Of course, my work would not have been possible without many other collaborators as well, both at LJI and around the world. It is particularly satisfying at this point in my career to know that people in our field, and in vaccine development in particular, now have tools to address some really challenging questions—What kind of T cell response would be protective against a disease? Why do some immune responses control infection while others don't? Could a particular peptide antigen be developed as a more effective immunotherapy for allergy or asthma? I believe we can answer these questions. I remain an unrepentant optimist.
Biography
About Dr.
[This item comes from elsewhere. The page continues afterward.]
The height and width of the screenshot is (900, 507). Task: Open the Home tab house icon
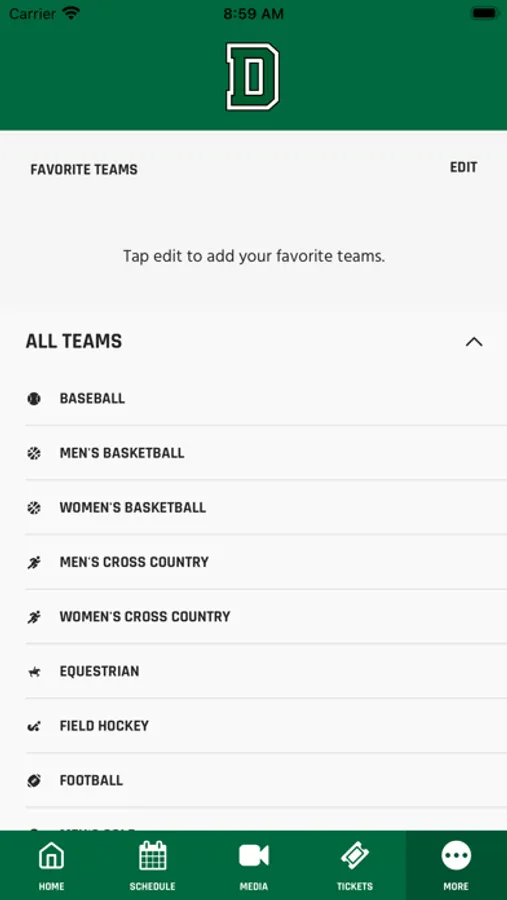pyautogui.click(x=51, y=856)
Sette. Alessandro Sette is Head of Division of Vaccine Discovery at La Jolla Institute for Allergy and Immunology. He received a Doctor in Biological Science Degree from University of Rome and postdoctoral training at National Jewish Hospital in Denver in the lab of Howard Grey. He played a key role in the pioneering research on the Major Histocompatibility Complex, its peptide specificity and interactions with T-cell receptors. Dr. Sette has co-authored almost 700 articles and book chapters in the field, and holds nearly 30 patents. His extensive activity in industry includes founding the biotech company Epimmune in 1997. He has received numerous honors and awards, such as the American Association of Immunologists Investigator Award (1995), top 100-cited Immunology investigators in the period 1981–2000, and International Immunomics and Immmunogenics Society Award (2006).